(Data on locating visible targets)
--- BEGIN ---

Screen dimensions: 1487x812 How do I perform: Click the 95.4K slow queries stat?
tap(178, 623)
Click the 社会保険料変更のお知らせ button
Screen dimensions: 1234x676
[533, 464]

--- END ---

Reproduce the entries above, substituting "delayed queries" for every occurrence of "slow queries" and leaving all other text unchanged.

Screen dimensions: 1487x812 How do I perform: Click the 95.4K delayed queries stat?
tap(178, 623)
Click the 社会保険料変更のお知らせ button
Screen dimensions: 1234x676
[533, 464]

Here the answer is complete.